There’s a song that goes, “Over the river and through the woods to Grandma’s house we go…” It’s a holiday song that many of you may know. One of my favorite lines in this song is this one:Over the river and through the woods– and straight through the barnyard gate, we seem to go extremely slow, it is so hard to wait!
Then it’s like a rocket getting ready to launch and we start to count down… 10, 9, 8, 7, 6, 5, 4, 3, 2, Grandma’s house!! (Pap lives here, too, but the kids still say it’s grandma’s house.)
There’s just something about crossing the county line that I can’t wait to get home. Perhaps it is the familiar sightings, the memories that flash as we drive-by. In the back seat I hear, “We know Mom, you already told us about that.” Yet, if I don’t point them out, they do by saying, “Hey Mom, isn’t that where you went to school? Isn’t that the fair grounds? Isn’t that where you used to ride your horses?”
But it’s on that flat stretch of road, past the fair grounds, past the school, around the curve, and past all our new Amish neighbors that a little patch of woods is spotted and there’s just a slight grade of a hill that I start to sing and my trio in the back joins me. “Over the hill and through the woods…”
You know you’re home when you spot Big Blue. My dad bought this tractor the year I was born. It’s been in our family for as long as I have, and who knows maybe one day Mom will actually let Dad park it in the front yard as a lawn ornament when we can no longer find parts to keep it running.
We arrived home on the farm just in time for the kids to witness new life in the shed.
Whenever I say I’m going home, my husband tells me I’m already home. While my physical address is the house I reside in with my husband and children in a town several hours away, the home of my heart will always be the place where my parents raised me.
I’ve tried to become a city girl, but I cringe at the traffic that zooms past our house. I get annoyed with the people who stop and throw their trash in my yard as they walk to the nearest bus stop or take their dogs for walks. I avoid the parks near our home due to past discoveries of items no young child should have to find or parent should have to discuss with their child until they’re at least the teen years.
While living in town has it’s conveniences, it doesn’t have my mom’s kitchen or a hot cup of tea ready in the morning. It doesn’t have cows in the pastures and scents of dried hay and fresh chop (feed for the cows). It doesn’t have dirt lanes for kids to ride their bikes or cousins to chase around the fields and play tag. There are no empty horse stall either, reminding me of piece of my life that I put on hold because of a promise.
Is your home a place that holds your heart? or is it a place that stands by four walls where you reside? Both maybe?

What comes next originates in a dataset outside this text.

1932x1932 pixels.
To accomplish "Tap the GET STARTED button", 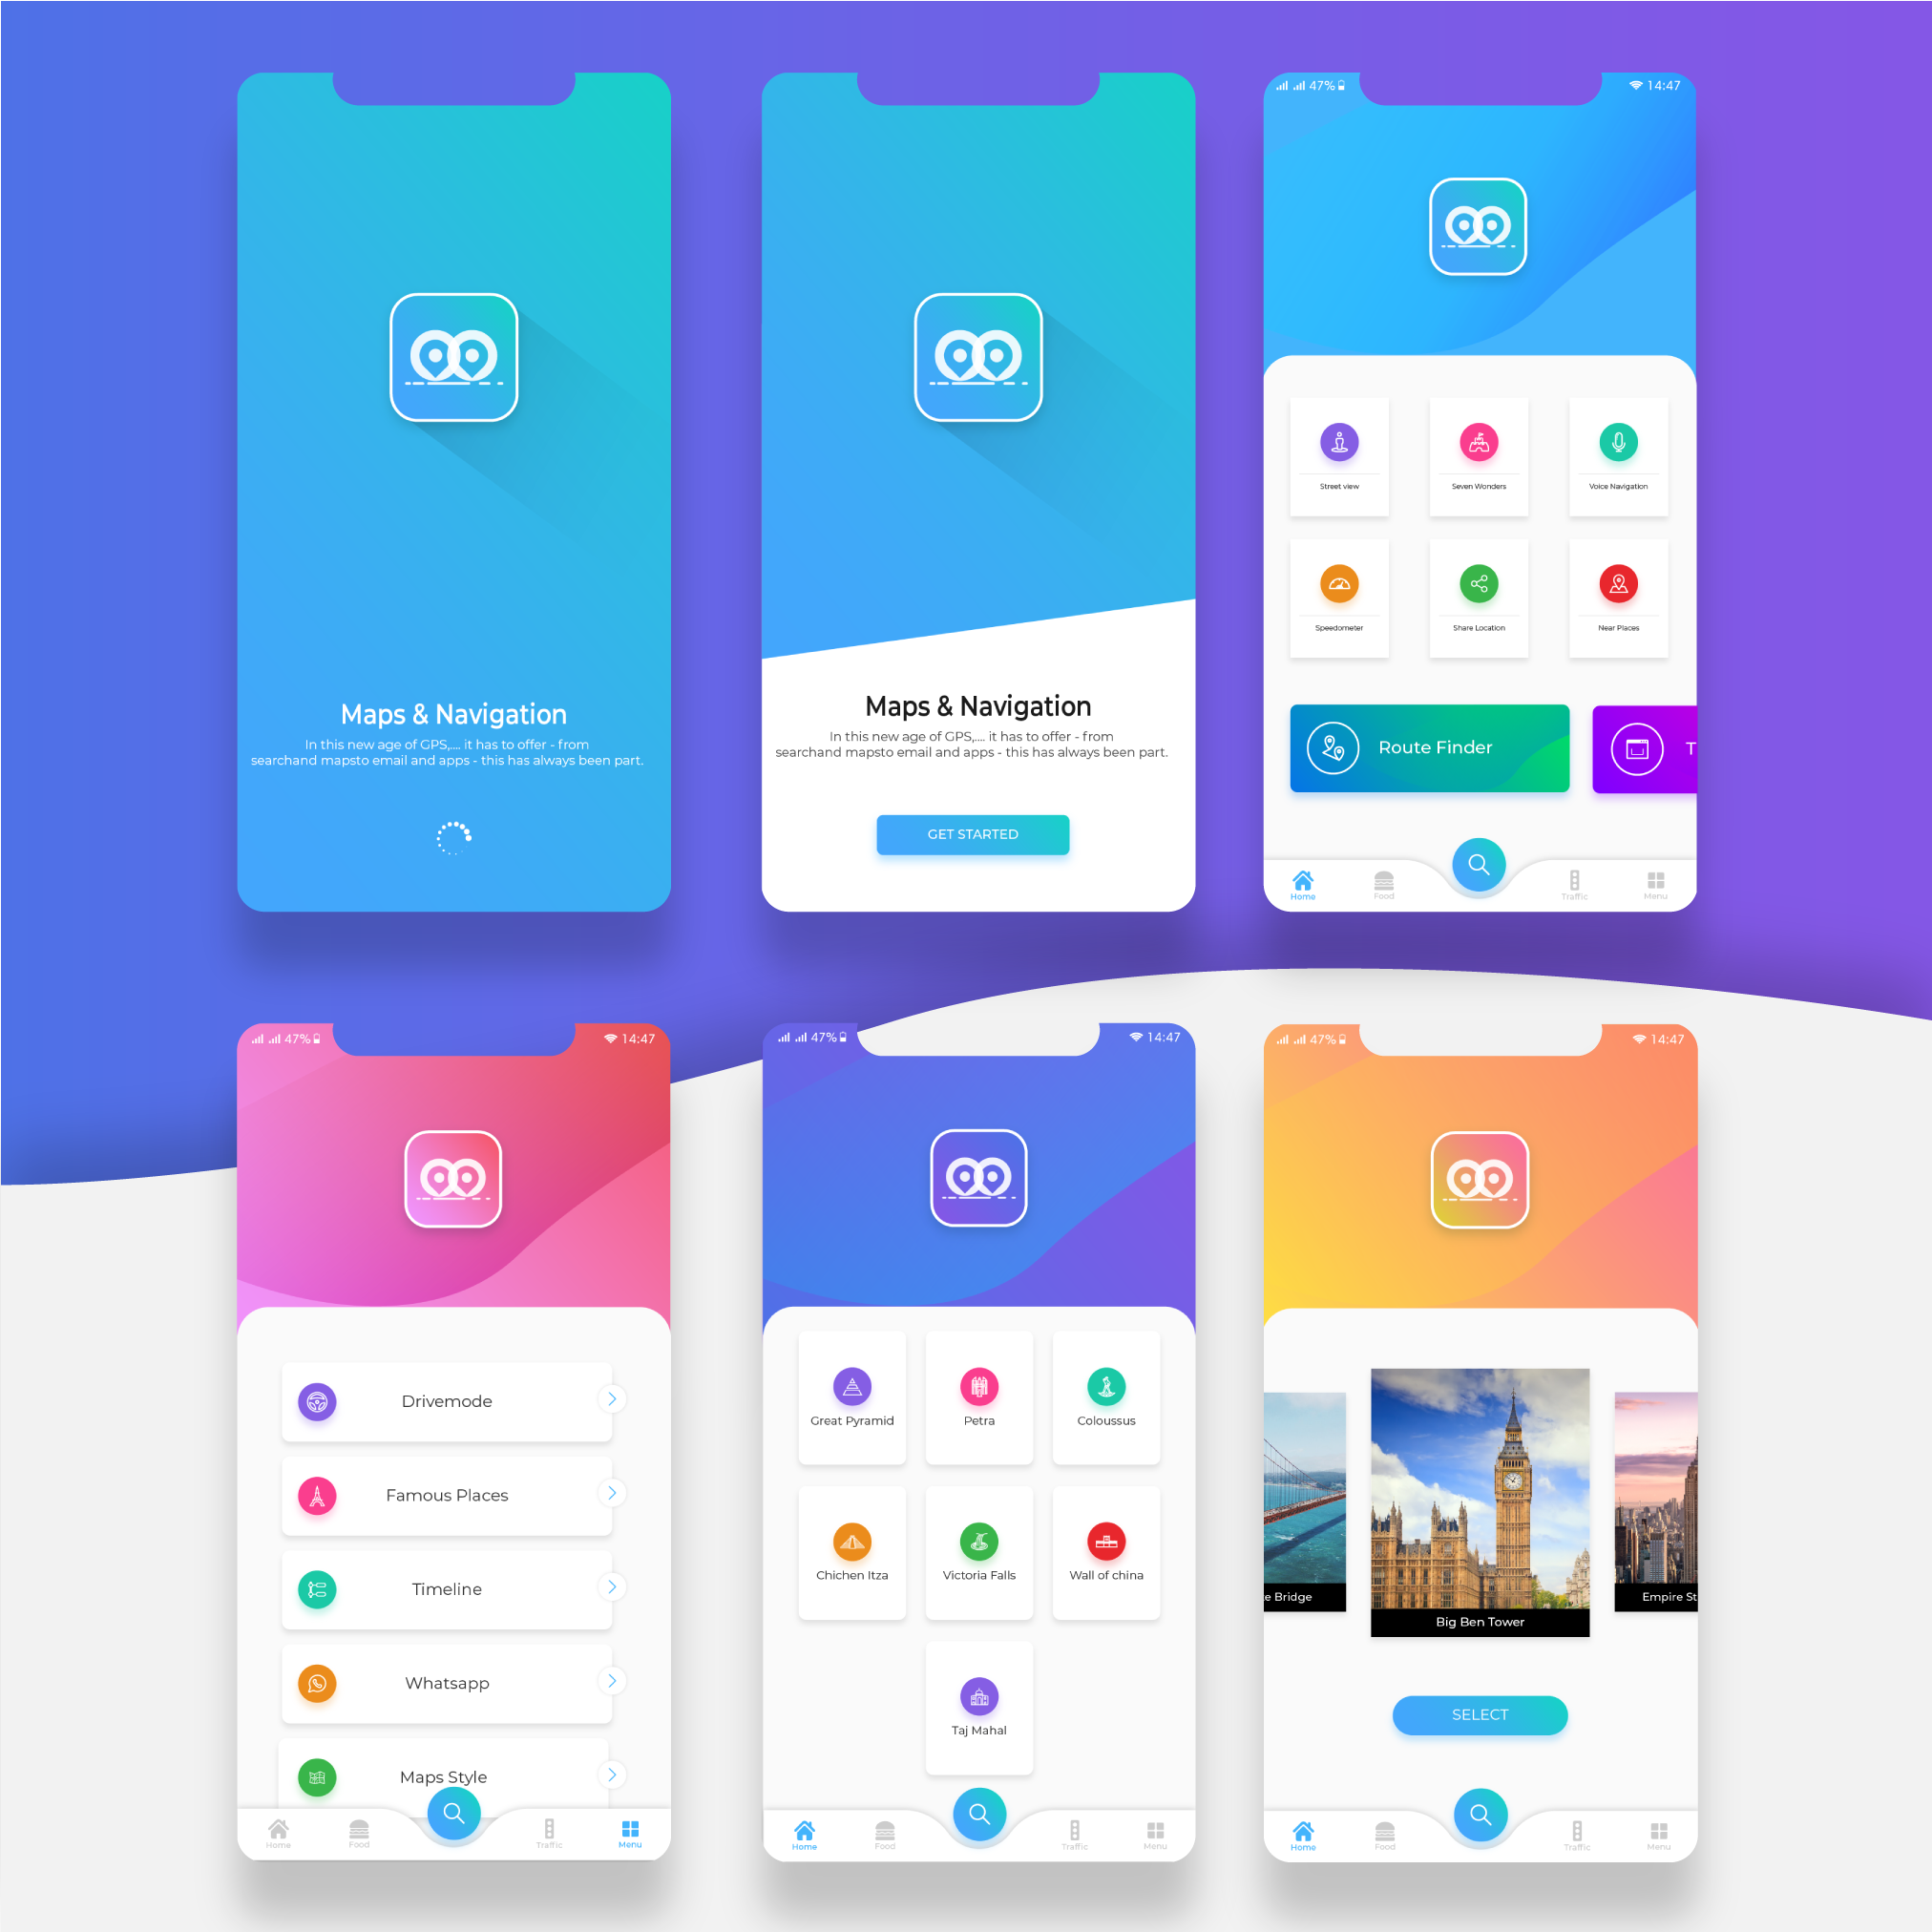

Tomorrow, I’m turning off the kids electronics, mine included. With old clothes and battered shoes, I’m tossing my kids outside in the fresh country air to play. Yep, play. No video games, ipods, or other types of electronics, just them, their imaginations, and a big back yard.
I think I’ll hang out in the barn, maybe muck the place out a bit, and then sit on the swing with my mom and watch the kids have fun.
Ahhh…. this is home, if only for a few days.